古い時代の婚姻や集団の形態についての研究でも、その時々の社会情勢等にすごく影響されてるんですね。その辺りを考慮して、何が事実かを見極める必要がありますね。。
へぇ~!!!
学者さんの追求の流れってこんな感じになっているんですね。
各時代の人類学説の詳細も楽しみにしています。
まりも☆さん、マニマックさん、コメントありがとうございます。人類学の系譜を、駆け足で(半ば強引に)まとめましたので、もうすこし概念や論理の整理が必要だと感じています。
次回以降の詳細版では、その当たりを念頭においてまとめてみたいと思います。
分かりやすい紹介ですね。
初期の文化人類学が「家族・婚姻」を歴史構造として解明しようとしていたのにくらべ、時代を追うごとに捉え方が一面的というか部分的になっていく感じでしょうか。

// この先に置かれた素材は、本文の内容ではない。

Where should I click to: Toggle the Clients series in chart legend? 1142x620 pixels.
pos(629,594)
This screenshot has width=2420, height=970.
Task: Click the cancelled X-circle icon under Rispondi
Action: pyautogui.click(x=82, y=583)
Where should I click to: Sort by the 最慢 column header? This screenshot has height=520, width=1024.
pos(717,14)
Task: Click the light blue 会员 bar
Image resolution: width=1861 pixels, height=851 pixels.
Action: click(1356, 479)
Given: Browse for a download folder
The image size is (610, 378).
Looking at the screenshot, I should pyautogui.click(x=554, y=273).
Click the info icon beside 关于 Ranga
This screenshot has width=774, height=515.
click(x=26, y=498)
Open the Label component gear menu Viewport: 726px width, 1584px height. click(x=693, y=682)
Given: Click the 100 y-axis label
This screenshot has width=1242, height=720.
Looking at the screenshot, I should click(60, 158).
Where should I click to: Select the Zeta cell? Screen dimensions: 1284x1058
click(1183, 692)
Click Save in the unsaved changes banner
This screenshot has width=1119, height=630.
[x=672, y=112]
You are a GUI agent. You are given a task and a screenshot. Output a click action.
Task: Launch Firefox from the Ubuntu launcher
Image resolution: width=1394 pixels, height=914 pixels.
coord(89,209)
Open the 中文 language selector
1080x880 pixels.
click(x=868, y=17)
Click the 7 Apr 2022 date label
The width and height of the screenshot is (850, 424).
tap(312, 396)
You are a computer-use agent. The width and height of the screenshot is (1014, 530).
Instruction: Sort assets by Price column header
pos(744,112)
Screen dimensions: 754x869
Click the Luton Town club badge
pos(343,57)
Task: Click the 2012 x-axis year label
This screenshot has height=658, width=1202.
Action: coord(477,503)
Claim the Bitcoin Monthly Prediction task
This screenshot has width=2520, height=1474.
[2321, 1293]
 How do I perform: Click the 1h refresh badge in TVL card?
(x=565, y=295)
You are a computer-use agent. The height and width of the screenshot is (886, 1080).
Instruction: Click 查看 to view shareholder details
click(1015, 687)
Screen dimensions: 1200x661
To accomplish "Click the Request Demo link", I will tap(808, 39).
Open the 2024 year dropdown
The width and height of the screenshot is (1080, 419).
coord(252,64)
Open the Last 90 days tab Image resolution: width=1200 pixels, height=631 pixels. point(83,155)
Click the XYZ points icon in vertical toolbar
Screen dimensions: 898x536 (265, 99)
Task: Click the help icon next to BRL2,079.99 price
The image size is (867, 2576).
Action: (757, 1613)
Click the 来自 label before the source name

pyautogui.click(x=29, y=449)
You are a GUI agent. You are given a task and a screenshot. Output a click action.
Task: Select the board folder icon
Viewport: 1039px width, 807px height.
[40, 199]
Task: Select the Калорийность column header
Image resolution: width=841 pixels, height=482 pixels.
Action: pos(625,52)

次回以降の詳細版に期待してしまいます。モルガンの説がどのような理由で批判されていったのか興味あるところです。
とても分かりやすい紹介ですね!
一口に「家族論」と言っても、様々な視点による研究があるんですね。
人間社会だけを扱っていたのが、霊長類にさかのぼって研究するようになったというのは、より根本的な内容が期待できるので、今後注目度大!だと思いました。